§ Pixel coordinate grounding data
■ ■ ■ ■
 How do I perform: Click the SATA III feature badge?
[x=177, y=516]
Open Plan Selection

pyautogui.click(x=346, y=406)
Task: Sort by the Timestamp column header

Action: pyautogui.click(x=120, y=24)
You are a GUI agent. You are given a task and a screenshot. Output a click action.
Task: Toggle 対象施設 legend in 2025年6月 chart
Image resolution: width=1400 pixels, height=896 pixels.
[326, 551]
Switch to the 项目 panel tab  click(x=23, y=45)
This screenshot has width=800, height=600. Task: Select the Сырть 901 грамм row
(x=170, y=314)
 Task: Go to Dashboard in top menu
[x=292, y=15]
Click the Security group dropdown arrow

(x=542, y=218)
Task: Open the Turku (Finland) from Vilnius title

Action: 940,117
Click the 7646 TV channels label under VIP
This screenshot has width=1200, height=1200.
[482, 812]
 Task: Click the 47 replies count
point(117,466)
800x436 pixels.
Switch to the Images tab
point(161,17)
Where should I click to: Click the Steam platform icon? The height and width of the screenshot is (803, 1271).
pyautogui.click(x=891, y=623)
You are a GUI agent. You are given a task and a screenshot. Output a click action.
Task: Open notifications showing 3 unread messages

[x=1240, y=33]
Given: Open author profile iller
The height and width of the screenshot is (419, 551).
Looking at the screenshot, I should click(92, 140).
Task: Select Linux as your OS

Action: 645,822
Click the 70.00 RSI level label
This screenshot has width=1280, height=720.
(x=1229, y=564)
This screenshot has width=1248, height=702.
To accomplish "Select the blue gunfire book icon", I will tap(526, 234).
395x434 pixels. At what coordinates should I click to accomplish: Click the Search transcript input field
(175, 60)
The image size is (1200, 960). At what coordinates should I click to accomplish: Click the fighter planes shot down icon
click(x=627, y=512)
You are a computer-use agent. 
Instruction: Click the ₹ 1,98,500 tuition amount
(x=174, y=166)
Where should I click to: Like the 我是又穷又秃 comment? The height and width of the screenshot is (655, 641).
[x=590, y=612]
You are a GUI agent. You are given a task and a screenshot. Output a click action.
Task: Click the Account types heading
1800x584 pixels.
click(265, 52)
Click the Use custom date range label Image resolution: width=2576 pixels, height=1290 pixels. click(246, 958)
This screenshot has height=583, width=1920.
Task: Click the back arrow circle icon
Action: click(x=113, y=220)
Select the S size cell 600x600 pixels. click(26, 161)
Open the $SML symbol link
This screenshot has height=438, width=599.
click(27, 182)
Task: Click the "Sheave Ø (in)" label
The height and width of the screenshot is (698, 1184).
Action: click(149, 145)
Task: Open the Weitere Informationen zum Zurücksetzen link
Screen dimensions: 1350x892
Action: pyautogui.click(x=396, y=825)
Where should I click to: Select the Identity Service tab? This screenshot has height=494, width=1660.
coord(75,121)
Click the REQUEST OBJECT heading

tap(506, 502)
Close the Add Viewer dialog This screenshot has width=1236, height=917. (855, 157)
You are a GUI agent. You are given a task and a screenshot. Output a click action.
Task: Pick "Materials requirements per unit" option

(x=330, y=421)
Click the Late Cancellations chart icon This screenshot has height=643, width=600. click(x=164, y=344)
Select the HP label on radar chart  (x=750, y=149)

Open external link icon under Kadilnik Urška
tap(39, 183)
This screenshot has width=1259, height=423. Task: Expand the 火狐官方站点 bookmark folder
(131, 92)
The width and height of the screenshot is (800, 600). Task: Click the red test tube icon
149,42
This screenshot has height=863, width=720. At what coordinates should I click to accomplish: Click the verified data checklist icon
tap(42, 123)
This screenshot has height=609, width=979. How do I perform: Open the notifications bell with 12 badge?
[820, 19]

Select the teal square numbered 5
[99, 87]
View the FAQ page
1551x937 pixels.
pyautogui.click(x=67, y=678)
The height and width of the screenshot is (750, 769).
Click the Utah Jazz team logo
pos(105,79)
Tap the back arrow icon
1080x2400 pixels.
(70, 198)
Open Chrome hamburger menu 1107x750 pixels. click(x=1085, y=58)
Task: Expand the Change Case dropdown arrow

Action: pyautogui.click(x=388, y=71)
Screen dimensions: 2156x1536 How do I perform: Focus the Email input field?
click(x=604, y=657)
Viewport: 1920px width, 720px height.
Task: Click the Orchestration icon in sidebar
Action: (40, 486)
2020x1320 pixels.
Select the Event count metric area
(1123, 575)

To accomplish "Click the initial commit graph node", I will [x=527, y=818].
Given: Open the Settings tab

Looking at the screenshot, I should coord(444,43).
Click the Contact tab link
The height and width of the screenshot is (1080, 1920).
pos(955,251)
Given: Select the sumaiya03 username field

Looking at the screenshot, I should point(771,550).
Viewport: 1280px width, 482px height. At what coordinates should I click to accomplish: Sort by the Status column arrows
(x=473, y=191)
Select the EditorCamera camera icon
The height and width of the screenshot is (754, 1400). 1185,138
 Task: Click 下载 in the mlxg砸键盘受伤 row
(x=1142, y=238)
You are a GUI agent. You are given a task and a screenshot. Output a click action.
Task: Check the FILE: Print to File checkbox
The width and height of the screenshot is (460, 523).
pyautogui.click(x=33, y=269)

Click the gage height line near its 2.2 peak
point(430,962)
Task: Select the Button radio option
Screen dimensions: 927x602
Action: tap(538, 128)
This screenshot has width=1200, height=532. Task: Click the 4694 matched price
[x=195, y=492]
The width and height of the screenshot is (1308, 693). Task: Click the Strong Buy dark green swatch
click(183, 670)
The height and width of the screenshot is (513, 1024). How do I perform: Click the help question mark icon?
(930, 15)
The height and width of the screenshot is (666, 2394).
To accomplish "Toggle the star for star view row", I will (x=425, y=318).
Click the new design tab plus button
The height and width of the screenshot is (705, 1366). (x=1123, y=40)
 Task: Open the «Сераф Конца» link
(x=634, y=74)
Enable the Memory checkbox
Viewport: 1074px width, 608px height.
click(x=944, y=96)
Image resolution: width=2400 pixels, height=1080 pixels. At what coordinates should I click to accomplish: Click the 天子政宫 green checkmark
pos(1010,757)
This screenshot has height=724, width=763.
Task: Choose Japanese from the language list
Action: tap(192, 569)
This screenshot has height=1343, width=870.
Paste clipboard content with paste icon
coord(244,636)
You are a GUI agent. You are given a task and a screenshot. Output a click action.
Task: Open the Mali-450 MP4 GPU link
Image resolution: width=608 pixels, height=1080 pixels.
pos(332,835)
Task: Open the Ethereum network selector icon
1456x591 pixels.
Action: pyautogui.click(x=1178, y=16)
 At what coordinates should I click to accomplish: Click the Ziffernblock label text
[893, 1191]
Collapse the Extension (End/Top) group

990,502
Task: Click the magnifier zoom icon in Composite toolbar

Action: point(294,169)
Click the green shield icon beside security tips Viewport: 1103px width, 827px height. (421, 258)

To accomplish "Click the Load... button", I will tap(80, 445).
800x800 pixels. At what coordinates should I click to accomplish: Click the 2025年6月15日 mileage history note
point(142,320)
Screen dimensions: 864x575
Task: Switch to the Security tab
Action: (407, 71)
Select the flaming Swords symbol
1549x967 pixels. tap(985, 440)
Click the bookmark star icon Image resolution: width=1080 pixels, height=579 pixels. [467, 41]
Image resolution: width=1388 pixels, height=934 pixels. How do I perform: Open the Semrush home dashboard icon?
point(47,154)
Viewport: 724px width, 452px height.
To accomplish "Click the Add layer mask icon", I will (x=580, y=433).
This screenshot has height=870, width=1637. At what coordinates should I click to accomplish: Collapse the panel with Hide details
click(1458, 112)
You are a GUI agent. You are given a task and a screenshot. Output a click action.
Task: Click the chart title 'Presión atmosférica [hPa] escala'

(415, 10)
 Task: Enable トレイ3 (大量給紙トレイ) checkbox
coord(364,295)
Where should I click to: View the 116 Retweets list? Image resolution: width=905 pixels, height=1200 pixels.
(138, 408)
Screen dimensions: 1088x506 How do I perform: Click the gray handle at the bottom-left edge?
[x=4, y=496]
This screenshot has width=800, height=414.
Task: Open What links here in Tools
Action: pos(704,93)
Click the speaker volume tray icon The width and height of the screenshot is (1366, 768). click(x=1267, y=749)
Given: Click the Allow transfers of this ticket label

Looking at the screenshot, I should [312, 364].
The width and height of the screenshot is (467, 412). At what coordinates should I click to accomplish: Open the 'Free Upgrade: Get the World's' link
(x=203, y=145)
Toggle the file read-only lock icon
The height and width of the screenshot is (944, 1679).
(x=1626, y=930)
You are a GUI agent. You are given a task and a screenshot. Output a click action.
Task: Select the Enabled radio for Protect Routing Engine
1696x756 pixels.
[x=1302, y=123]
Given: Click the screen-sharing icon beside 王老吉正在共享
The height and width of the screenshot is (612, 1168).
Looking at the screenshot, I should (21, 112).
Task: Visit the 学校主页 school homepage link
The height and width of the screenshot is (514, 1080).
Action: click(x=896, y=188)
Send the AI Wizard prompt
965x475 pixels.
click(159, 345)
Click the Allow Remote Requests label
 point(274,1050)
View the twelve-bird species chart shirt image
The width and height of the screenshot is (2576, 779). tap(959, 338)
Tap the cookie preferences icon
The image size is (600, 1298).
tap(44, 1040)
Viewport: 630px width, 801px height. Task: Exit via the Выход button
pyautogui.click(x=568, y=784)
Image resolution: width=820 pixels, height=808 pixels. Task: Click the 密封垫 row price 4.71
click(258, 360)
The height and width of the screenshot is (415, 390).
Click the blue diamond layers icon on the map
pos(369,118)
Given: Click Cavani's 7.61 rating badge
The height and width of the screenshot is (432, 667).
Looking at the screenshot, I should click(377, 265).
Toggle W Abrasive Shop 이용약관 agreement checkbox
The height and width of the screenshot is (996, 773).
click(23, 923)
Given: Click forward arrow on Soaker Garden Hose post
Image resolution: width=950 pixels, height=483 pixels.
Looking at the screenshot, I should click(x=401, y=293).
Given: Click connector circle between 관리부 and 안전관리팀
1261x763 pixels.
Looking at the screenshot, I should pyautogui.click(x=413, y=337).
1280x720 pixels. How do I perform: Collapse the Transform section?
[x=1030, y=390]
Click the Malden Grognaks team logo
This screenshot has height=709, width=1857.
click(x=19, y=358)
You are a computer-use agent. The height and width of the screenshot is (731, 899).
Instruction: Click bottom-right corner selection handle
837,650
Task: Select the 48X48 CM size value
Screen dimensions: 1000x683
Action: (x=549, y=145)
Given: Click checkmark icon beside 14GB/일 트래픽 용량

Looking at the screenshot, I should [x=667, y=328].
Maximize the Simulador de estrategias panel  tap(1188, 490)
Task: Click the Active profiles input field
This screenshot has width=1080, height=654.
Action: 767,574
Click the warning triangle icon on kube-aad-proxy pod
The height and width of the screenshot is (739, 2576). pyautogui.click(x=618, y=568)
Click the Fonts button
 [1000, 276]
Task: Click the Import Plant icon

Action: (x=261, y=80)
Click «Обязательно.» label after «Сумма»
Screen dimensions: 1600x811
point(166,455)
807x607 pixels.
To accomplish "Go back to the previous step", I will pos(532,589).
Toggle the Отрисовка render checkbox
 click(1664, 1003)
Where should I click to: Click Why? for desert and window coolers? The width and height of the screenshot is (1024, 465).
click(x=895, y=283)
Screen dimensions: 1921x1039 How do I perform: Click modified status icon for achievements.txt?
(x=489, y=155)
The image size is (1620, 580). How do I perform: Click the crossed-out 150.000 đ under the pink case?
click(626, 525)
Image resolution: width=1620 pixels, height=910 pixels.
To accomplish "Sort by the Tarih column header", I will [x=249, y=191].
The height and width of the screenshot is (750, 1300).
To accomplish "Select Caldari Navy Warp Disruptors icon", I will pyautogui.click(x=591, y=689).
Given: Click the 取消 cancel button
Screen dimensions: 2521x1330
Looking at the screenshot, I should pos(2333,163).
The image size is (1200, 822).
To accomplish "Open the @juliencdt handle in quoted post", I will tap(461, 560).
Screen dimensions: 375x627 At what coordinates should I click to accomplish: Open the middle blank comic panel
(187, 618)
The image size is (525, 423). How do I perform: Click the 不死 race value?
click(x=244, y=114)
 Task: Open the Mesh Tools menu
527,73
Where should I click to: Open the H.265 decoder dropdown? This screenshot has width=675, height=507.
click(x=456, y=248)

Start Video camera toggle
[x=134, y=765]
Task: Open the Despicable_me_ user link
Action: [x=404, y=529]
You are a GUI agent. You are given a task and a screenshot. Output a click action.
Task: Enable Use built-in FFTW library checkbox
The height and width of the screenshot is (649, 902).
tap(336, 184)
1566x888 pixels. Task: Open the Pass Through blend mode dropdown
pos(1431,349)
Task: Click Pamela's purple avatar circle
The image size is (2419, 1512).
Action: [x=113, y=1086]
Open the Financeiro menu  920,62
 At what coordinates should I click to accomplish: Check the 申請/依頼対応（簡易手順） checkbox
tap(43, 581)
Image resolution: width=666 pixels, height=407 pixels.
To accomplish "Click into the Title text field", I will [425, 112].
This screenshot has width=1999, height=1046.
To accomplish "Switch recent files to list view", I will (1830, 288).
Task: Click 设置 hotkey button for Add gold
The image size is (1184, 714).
■ ■ ■ ■
Above are the records; repeat exactly the lines from the one holding "Task: Open the Mesh Tools menu" down to the one holding "This screenshot has width=1999, height=1046.", end lines included.

§ Reply
 Task: Open the Mesh Tools menu
527,73
Where should I click to: Open the H.265 decoder dropdown? This screenshot has width=675, height=507.
click(x=456, y=248)

Start Video camera toggle
[x=134, y=765]
Task: Open the Despicable_me_ user link
Action: [x=404, y=529]
You are a GUI agent. You are given a task and a screenshot. Output a click action.
Task: Enable Use built-in FFTW library checkbox
The height and width of the screenshot is (649, 902).
tap(336, 184)
1566x888 pixels. Task: Open the Pass Through blend mode dropdown
pos(1431,349)
Task: Click Pamela's purple avatar circle
The image size is (2419, 1512).
Action: [x=113, y=1086]
Open the Financeiro menu  920,62
 At what coordinates should I click to accomplish: Check the 申請/依頼対応（簡易手順） checkbox
tap(43, 581)
Image resolution: width=666 pixels, height=407 pixels.
To accomplish "Click into the Title text field", I will [425, 112].
This screenshot has width=1999, height=1046.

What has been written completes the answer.